江戸期以降、多くの放水路や排水機場が整備され、潟の干拓や排水が進み、低湿地帯の開発が急速に進められました。

会津盆地と猪苗代湖

 会津盆地は東西約12km、南北約40kmの南北に細長い盆地で、盆地底は周囲の山地から流入する河川によって形成された扇状地性低地から構成されています。
 盆地内には、阿賀川や日橋川から取水されたかんがい用水路がはりめぐらされており、福島県を代表する米どころとなっています。
 猪苗代湖は、面積103km2(日本第4位)、容積54億m3(日本第4位)(出典:環境省第4回湖沼調査、H3年度)の大きな湖沼です。湖面の海抜高度が514mに達し、西の会津盆地に対しても東の郡山盆地に対しても300m前後の落差があり、水力発電のための貯水池となっているほか、灌漑用や水道用の水源としても利用されています。

先行谷と河岸段丘(会津盆地~越後平野の狭窄部)

 阿賀川は会津盆地の北部で、猪苗代湖に水源を持つ日橋川と合流します。

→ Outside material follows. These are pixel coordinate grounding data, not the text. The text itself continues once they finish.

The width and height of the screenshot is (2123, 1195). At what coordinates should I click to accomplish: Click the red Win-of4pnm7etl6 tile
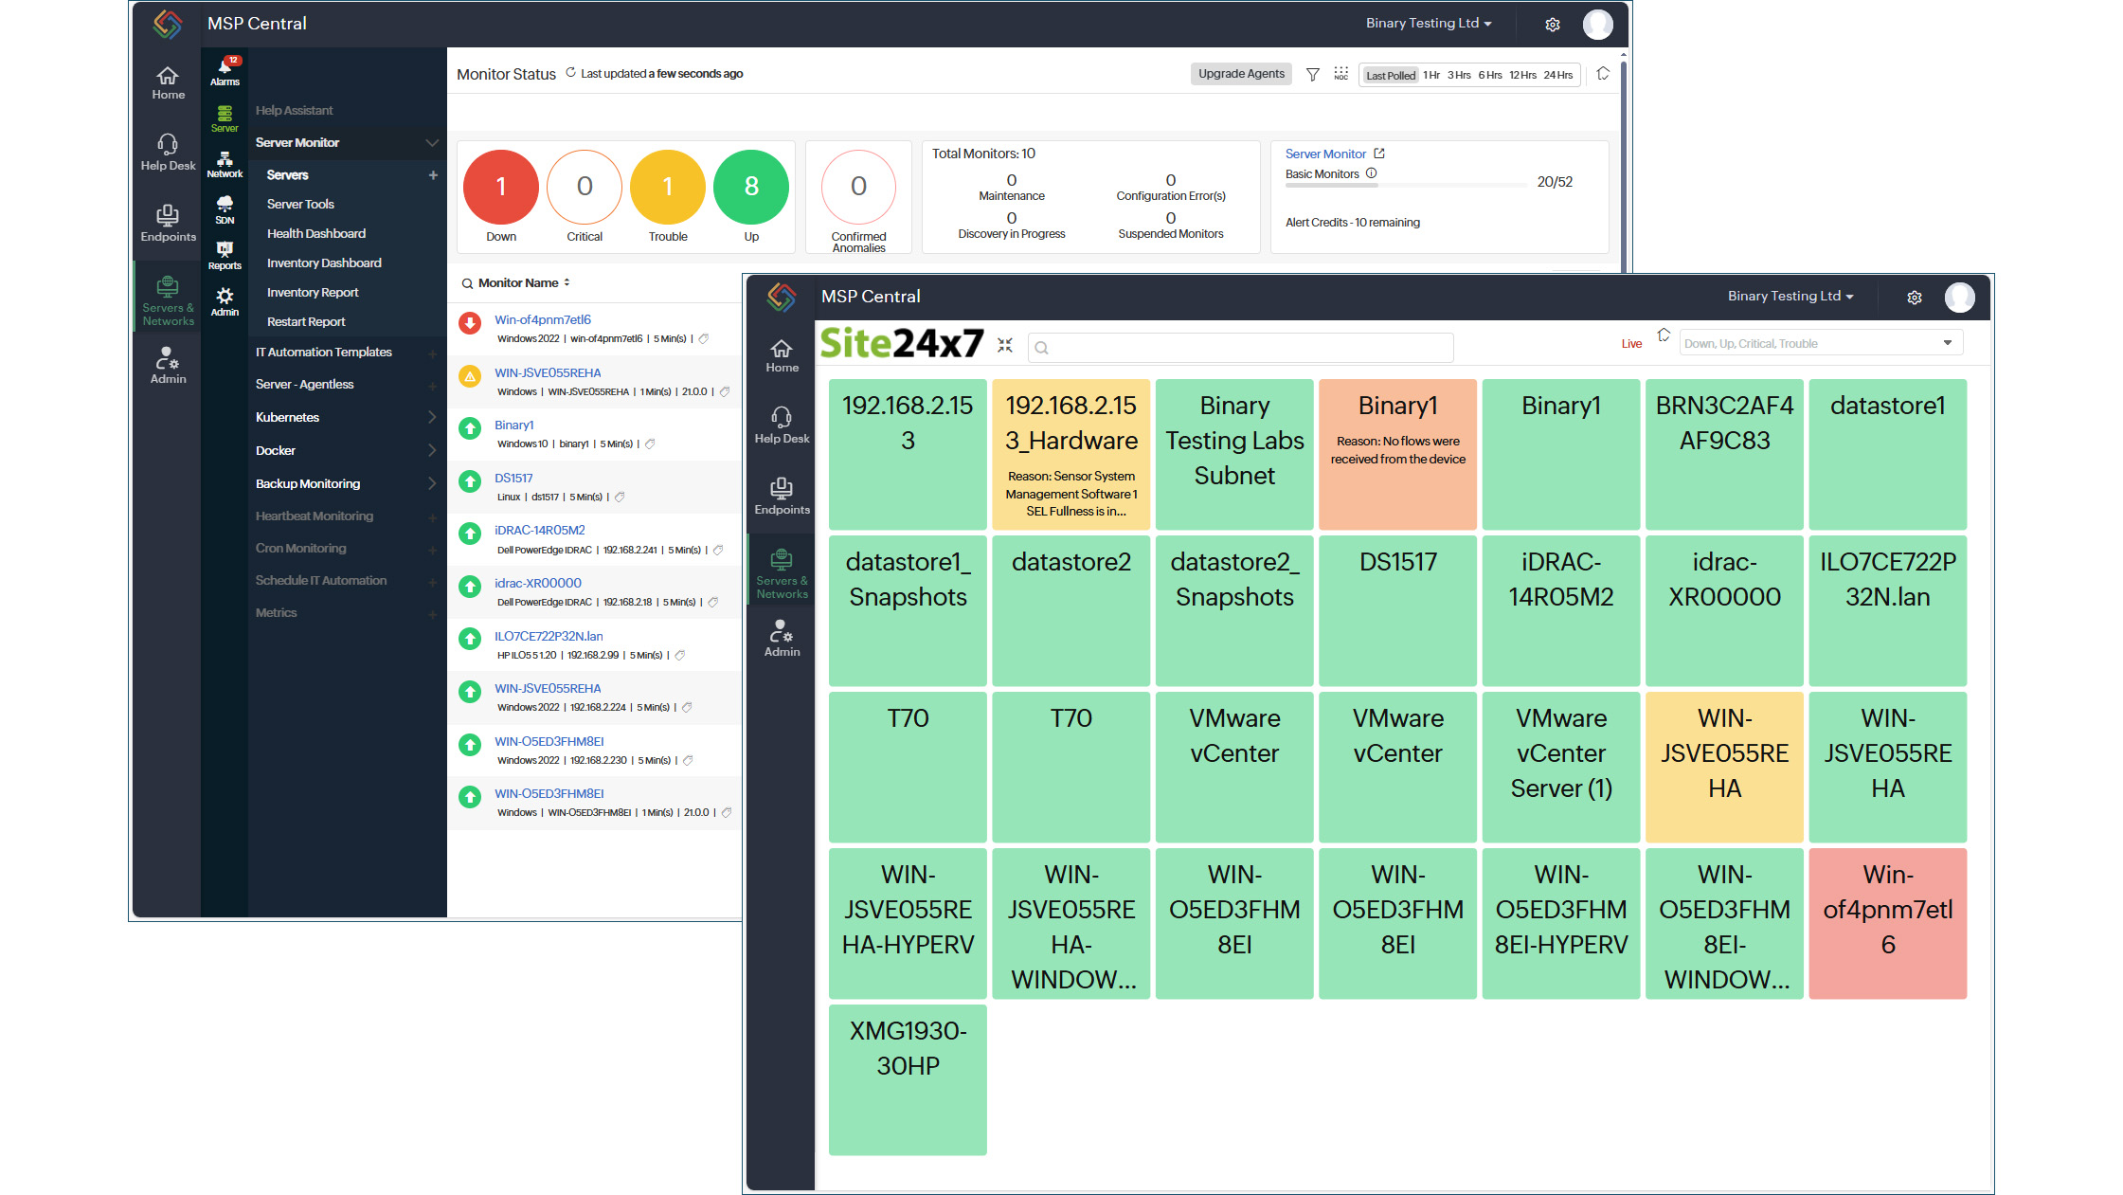pos(1886,923)
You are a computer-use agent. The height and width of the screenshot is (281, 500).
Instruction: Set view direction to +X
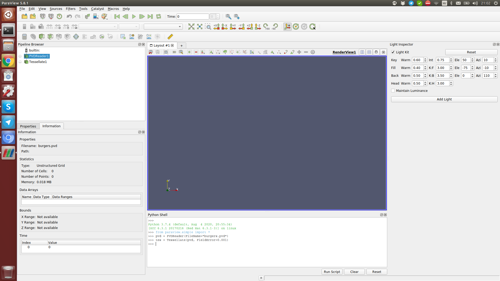pos(216,27)
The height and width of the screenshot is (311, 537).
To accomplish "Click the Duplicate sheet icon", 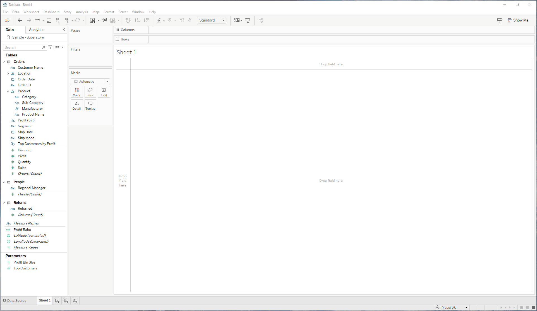I will (104, 20).
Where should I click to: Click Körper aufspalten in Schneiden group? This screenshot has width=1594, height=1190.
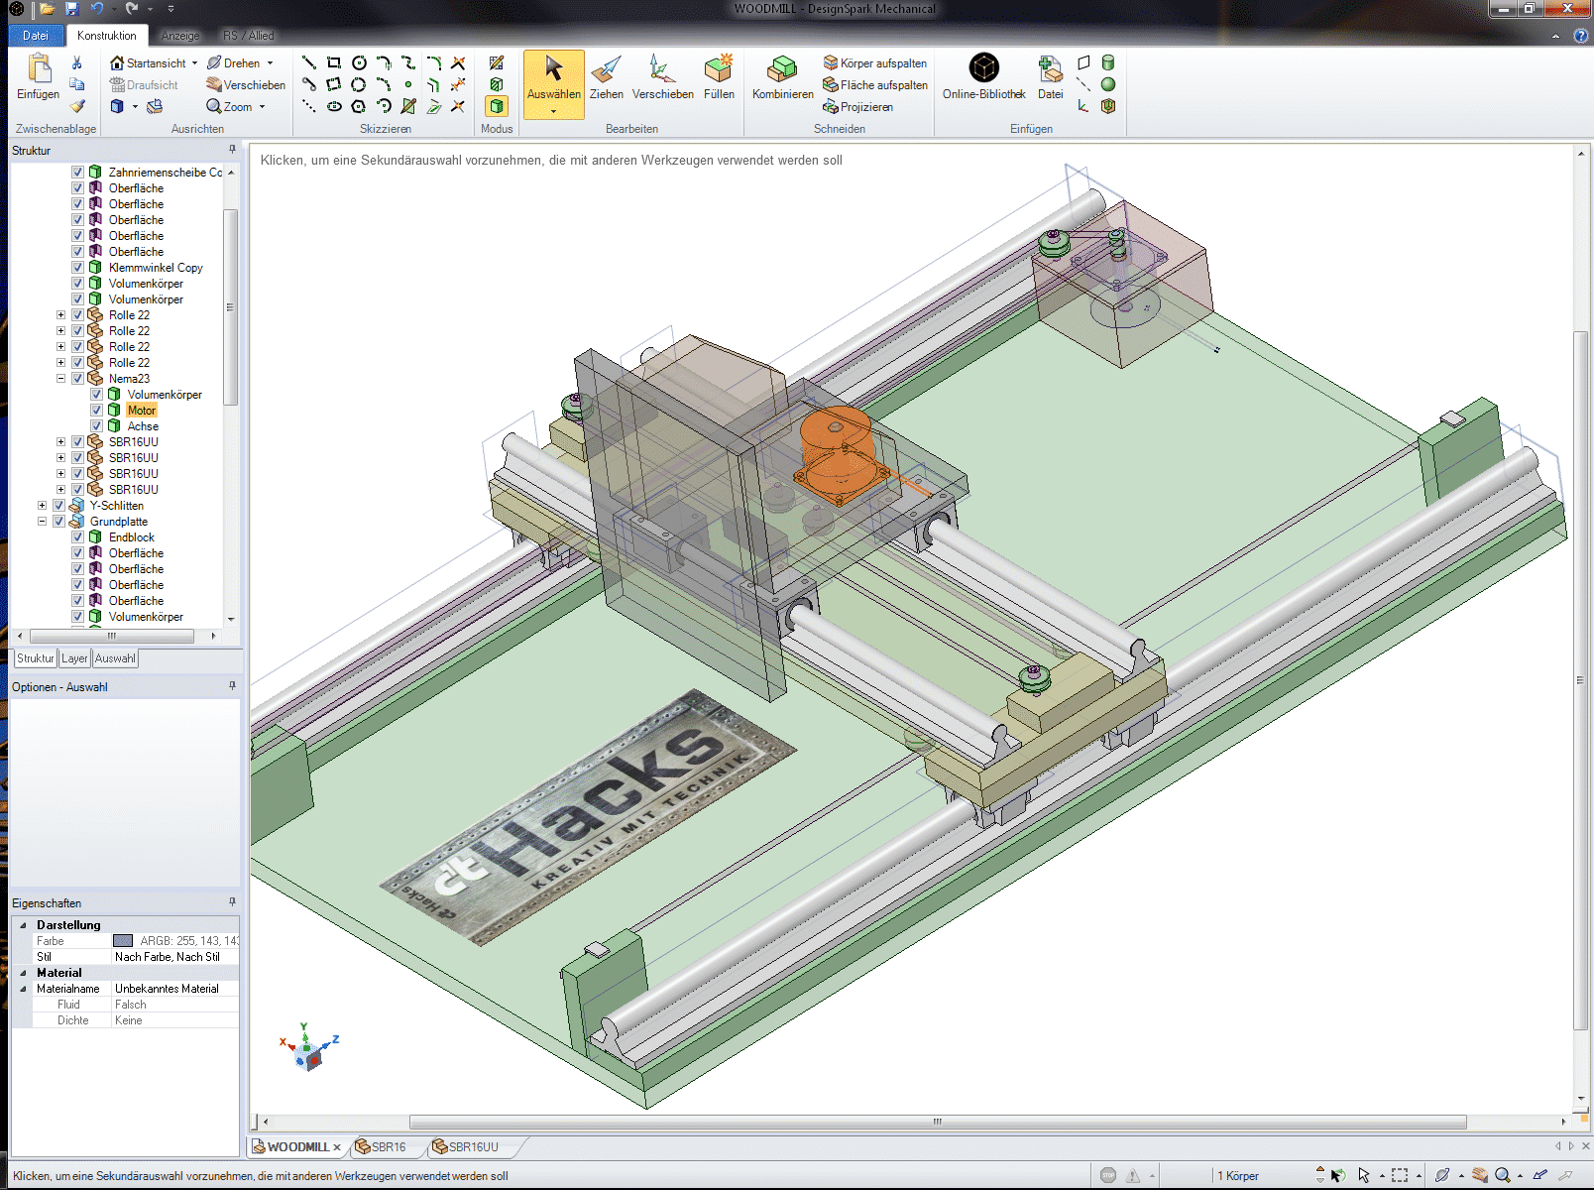(877, 62)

その後、只見川をあわせ、西側山地の最も低いところから典型的な先行谷を形成しながら越後山脈を横断して越後平野へ流れ下ります。
 元々川が流れていた平地の一部が隆起して川を横切るように山脈が形成されるときに、隆起の速度よりも谷の侵食が速い場合に形成されたものを先行谷といいます。
 阿賀川と只見川との合流点付近では、隆起に伴って形成された見事な河岸段丘が見られます。


只見川合流点付近

雪崩によって作られる地形~奥只見

 只見川の上流域や早出川の上流部は世界有数の豪雪地帯です。山肌には、雪崩が削り取った「雪食地形」と呼ばれる独特の景観が見られ、稜線から谷底までU字型に削られ、基盤岩が剥き出しになった地形がよく見られます。この地形は、比較的硬い岩石でできた山の斜面に、雪崩が何度となく繰り返され、その侵食作用によってできる雪崩のすべり台ともいえる地形です。この地域はわが国最大の雪食地形の集中分布地といわれています。